Reciprocal expression of ptsN and ssrB proves that polycistronic transcripts from the prokaryote were accurately quantified, since ptsN is transcribed as polycistronic mRNA that encodes ten other gene products, while ssrB is expressed as a monocistronic transcript. The efficiency of in-silico separation of the two interacting organisms can be assessed through the number of false positive annotated reads in the libraries of non-interacting cells (Figure 2b, Additional file 1: Table S1). Although, the poly(A)+ fraction of non-interacting SL1344 cells contains a relatively high percentage of incorrectly aligned reads (8.3% mapped to the human reference), the corresponding poly(A)− fraction only comprises 0.8% of false positive reads. With 0.03% in the poly(A)+ and 0.18% in the poly(A)− fraction, libraries from non-interacting host cells comprise even less incorrectly aligned reads. Thus, the high ratio of false positive reads in the poly(A)+ fraction of non-interacting SL1344 cells is not representative for the general efficiency of the employed annotation procedure, but rather caused by the extremely low coverage of this library and sequencing of degraded intermediates.
Mapping of 3’ reads with a length of more than 26 nucleotides did not substantially improve the ratio of transcripts that aligned to both the human and the SL1344 transcriptome as can be inferred from the numbers of reads excluded during multi-step annotation (Figure 2a, Additional file 1: Table S1). The corresponding percentages of excluded reads from early interaction libraries prepared either with deepSuperSAGE or MACE are relatively similar (0.01% vs. 0.03% in the poly(A)+ and 0.15% vs. 0.20% in the poly(A)− fraction, respectively). However, generation of tags via deepSuperSAGE depends on the presence of a recognition site for the anchoring enzyme, while MACE generates a tag out of every transcript. The comparison of both methods with qRT-PCR confirms that not all expressed transcripts are represented in the deepSuperSAGE dataset, but also that the captured transcripts are quantified accurately by deepSuperSAGE-coupled dual 3’Seq. Transcriptome profiling by deepSuperSAGE consequently provides a reliable representation of the differential expression from interacting pro- and eukaryotic cells, but it also involves a much more elaborate library preparation procedure compared to MACE. Another advantage of the latter technique is its potential to capture the expression of small ncRNAs, since it does not necessarily involve size-selection (see Additional file 3). Additionally, MACE can be adjusted to any desired sequencing length, which allows for identification of alternative polyadenylation sites in eukaryotes .
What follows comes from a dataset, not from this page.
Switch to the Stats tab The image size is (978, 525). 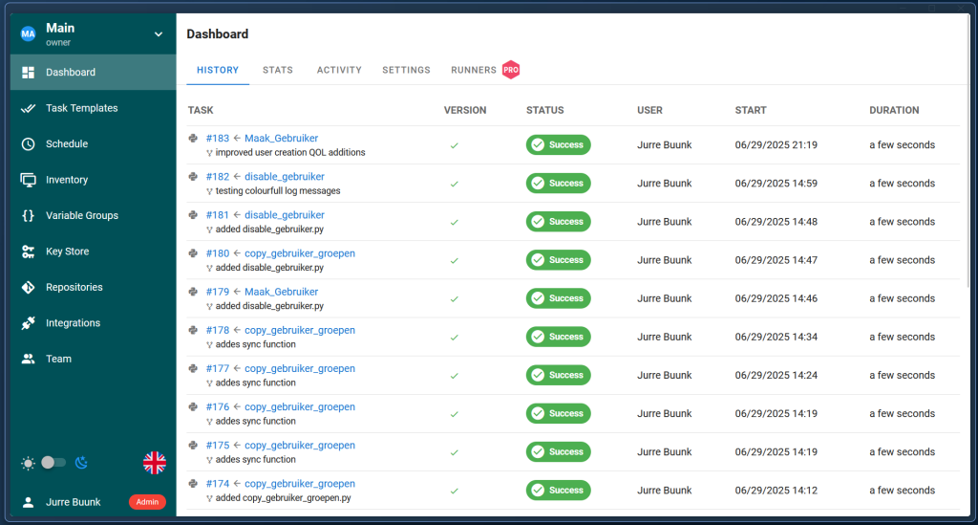tap(277, 70)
For functional analysis, the trade-off between sequencing depth and the number of biological replicates for each condition must be carefully balanced . Consequently, every decrease in the necessary amount of sequencing per sample allows for a more detailed time-dependent analysis and more biological replicates per condition. Dual 3’Seq employing deepSuperSAGE significantly reduces the complexity of the involved transcriptomes. Even though the prokaryotic transcriptome of interacting cells was not completely covered, our approach provides first insights into the pathogenicity-related gene expression of SL1344 and corresponding host cell responses. The time-dependent expression patterns of SPI and plasmid-encoded transcripts in interacting SL1344 cells reflect a coordinated activation of virulence genes in the course of infection, which in turn elicits corresponding host responses in transcription as exemplarily shown for the signaling cascades leading to expression of inflammatory cytokines.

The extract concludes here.